[PASSAGE TO READ start]

The 19th Brigade is an Army Reserve brigade of the British Army. As the 19th Infantry Brigade it fought in the First and Second world wars.

The brigade became 19 Light Brigade in 2005, and moved to Northern Ireland following the end of Operation Banner and "normalisation" of British military operations in the province. Following the 2010 Strategic Defence and Security Review (SDSR), the Brigade entered suspended animation in March 2013. As part of the Future Soldier reform the brigade was reactivated in 2022.

First World War
19th Infantry Brigade was not part of the original British Expeditionary Force (BEF) but was formed in France between 19 and 22 August 1914 from line of communication defence battalions as an independent brigade. It immediately went into action at the Battle of Mons on 23 August, then participated in the Retreat from Mons and subsequent battles under various corps headquarters.

From 12 October 1914 the brigade was attached to 6th Division at the time of the Battle of Armentières, transferring to 27 Division on 31 May 1915. On 19 August 1915, 19th Bde formally joined 2nd Division (replacing 4th (Guards) Bde, which had left to join the new Guards Division). It served with 2nd Division at the Battle of Loos.

[PASSAGE TO READ end]
[DATASET RECORDS start]

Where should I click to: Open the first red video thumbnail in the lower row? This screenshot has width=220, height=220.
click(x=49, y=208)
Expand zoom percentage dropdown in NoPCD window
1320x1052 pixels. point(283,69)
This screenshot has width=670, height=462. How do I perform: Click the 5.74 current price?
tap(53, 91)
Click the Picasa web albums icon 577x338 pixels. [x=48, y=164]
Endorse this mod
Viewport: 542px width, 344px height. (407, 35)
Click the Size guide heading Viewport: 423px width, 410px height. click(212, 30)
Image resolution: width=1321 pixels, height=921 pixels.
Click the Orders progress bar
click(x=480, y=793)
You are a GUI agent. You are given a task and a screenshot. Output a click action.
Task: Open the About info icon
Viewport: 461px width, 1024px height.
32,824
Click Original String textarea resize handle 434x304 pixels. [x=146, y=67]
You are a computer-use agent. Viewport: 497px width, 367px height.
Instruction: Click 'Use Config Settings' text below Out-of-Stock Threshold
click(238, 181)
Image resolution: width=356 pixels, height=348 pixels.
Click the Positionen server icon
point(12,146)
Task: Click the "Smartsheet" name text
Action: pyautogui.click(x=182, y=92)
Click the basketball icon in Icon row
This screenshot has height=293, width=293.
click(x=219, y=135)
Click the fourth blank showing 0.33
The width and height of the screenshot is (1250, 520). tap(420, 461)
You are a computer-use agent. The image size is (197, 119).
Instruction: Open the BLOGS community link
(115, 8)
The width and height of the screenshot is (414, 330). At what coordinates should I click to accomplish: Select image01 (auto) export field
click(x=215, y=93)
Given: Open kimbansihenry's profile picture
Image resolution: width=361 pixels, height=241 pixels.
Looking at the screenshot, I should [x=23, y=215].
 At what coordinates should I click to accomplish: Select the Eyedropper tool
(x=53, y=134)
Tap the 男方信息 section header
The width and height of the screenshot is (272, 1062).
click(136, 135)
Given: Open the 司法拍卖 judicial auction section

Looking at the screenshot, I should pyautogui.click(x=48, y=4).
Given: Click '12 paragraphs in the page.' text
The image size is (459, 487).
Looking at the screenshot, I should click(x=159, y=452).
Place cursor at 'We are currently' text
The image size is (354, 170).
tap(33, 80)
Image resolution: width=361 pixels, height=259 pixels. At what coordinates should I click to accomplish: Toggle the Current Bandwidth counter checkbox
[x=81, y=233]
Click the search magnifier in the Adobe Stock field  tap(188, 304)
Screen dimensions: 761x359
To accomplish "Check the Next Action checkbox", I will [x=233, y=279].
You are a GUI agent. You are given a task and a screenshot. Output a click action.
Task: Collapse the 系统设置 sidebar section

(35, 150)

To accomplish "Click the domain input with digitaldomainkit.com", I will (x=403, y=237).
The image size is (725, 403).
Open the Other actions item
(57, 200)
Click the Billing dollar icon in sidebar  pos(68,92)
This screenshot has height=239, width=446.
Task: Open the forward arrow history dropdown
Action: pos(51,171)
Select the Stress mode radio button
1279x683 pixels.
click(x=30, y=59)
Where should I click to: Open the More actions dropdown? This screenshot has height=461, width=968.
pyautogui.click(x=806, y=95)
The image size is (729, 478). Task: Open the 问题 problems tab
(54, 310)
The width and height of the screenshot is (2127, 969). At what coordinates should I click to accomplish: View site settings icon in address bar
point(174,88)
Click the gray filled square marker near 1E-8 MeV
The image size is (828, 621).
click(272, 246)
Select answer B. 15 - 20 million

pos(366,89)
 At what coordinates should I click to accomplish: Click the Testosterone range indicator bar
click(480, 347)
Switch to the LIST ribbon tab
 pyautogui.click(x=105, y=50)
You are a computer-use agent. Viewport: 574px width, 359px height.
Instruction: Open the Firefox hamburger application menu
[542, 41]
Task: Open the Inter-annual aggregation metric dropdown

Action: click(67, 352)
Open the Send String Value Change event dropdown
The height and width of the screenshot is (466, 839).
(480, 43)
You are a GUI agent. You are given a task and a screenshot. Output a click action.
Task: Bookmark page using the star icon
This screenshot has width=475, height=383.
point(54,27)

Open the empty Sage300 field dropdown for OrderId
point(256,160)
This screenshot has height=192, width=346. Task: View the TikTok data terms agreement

[DATASET RECORDS end]

Please extend the 19th Brigade history above, picking up right after its final sentence about the Battle of Loos.

These attachments had all been to formations of the Regular Army, but on 25 November 1915, 2nd Division exchanged 19th Bde with a brigade from 33rd Division, a newly-arrived 'New Army' ('Kitchener's Army') formation. The intention was to share experience, and as soon as it joined 33rd Division, the brigade exchanged one of its veteran battalions with one of the  newcomers. It remained with 33rd Division on the Western Front until the Armistice with Germany. Like the rest of the BEF, it was reduced from a four-battalion to a three-battalion establishment in February 1918.

Order of battle
The independent brigade's initial composition was as follows:
 2nd Battalion, Royal Welch Fusiliers – to 38th (Welsh) Division 4 February 1918
 1st Battalion, Cameronians (Scottish Rifles)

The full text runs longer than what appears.